February 27, 2010

The Maltese Falcon



Data
Title: The Maltese Falcon
Year: 1941
Length: 101 minutes
Director: John Huston
Writer: John Huston, based on the novel by Dashiell Hammett
Starring: Humphrey Bogart, Mary Astor, Gladys George, Peter Lorre, Sydney Greenstreet, Elisha Cook Jr.
Music: Adolph Deutsch
Distinctions: Oscar nominations for Best Picture, Best Screenplay and Best Supporting Actor (Greenstreet); currently #83 on IMDb's Top 250

My reaction
Synopsis: Humphrey Bogart, solving a mystery and loving every minute of it
How I saw it: on video (rented from Netflix), yesterday
Concept: Good.
Story: Indifferent. I expected something twisty and turny.
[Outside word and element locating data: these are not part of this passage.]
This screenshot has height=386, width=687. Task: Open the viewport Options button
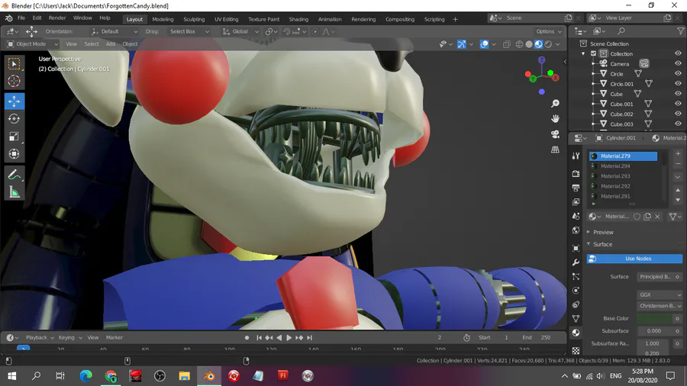click(548, 31)
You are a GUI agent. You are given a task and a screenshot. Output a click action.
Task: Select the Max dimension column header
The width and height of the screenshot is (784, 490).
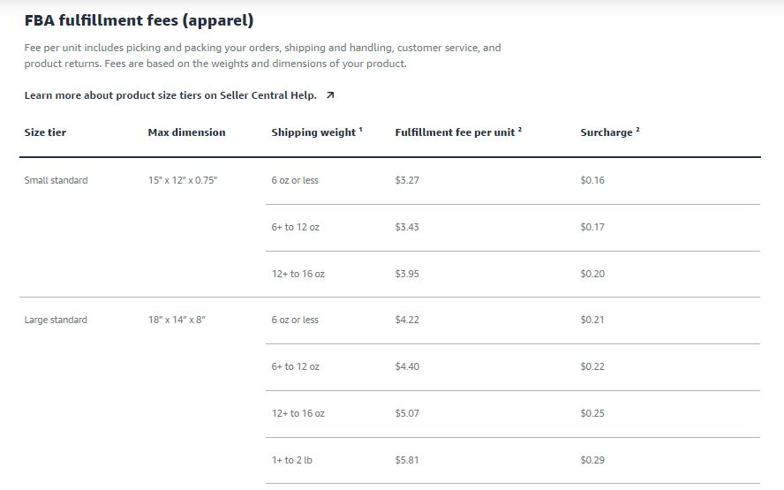186,132
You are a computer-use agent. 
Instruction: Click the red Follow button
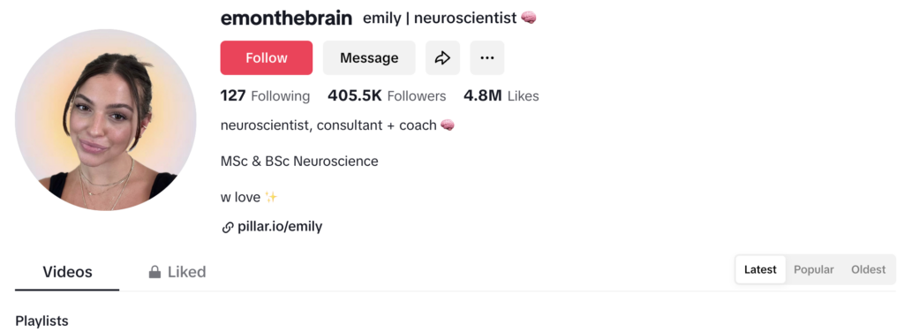point(267,57)

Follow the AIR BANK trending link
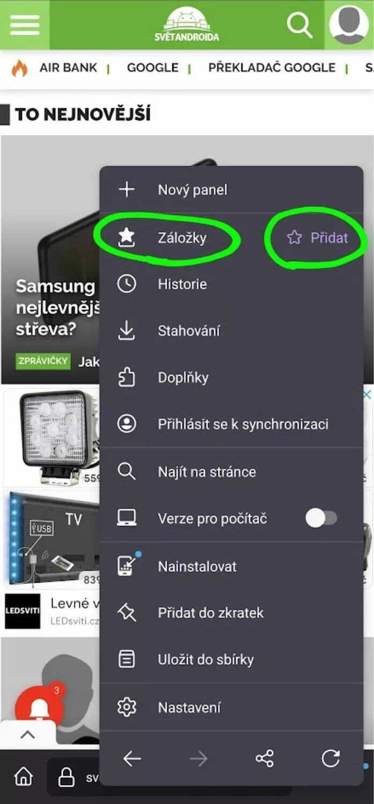point(68,68)
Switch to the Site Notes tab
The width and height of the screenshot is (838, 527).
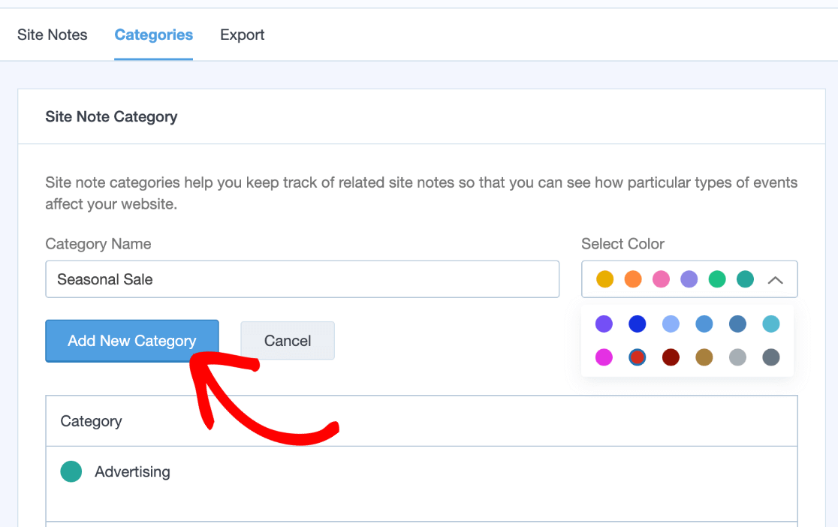pos(51,35)
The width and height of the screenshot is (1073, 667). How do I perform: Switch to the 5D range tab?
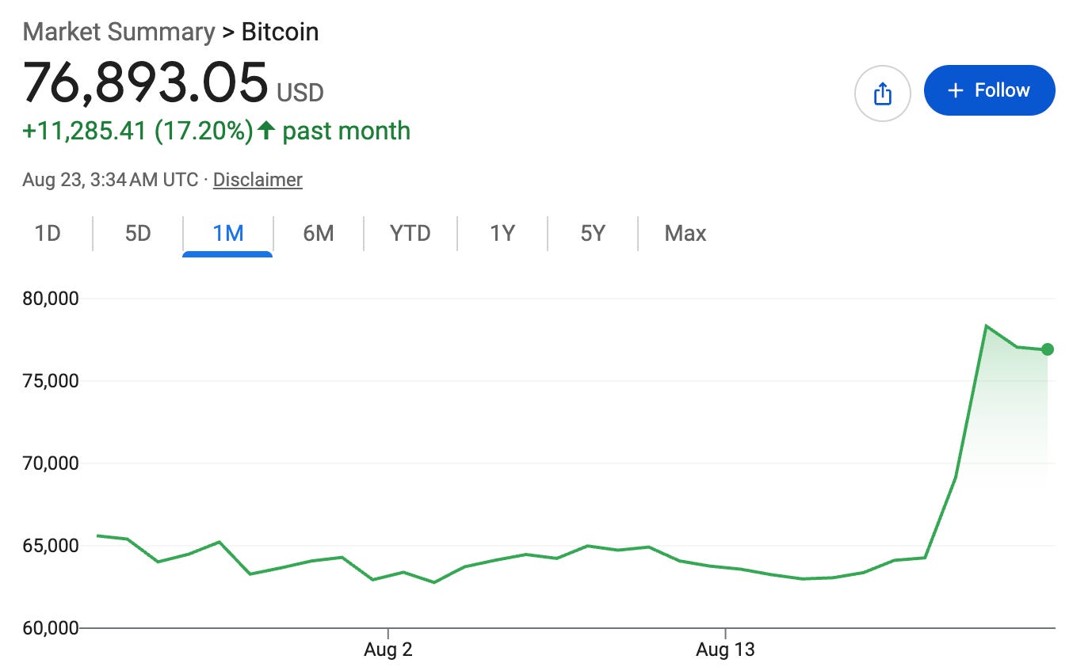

The movie's more about how Bogart's character copes with having no idea what's going on than it is about the "mystery." Which would be fine, but it still goes through all the motions of being a detective story.
Characters: Great.
Dialog: Good. Often corny, as it should be, but unfortunately not over-the-top corny.
Pacing: Indifferent. Too fast.
Cinematography: Great.
Special effects/design: Great.
Acting: Good.
Music: Good.
Subjective Rating: 7/10 (Good). Excellently directed and adapted, but the plot just isn't all that compelling.
Objective Rating: 3.1/4 (Very good).

1 comment:

  1. Um, I think you missed the point of this movie. It is the first real Film Noir film. It introduced the dark, treacherous world of urban life. The private eye, Sam Spade does not know who to trust other than his secretary. He knows that he must figure out what the Black Bird is all about (hence a real mystery--and as Hitchcock named it, a MacGuffin) and who killed his partner. He must unravel all of the twists of the plot and the various characters to get to that point of personal resolution. It also introduces us to the hard boiled detective and his lexicon.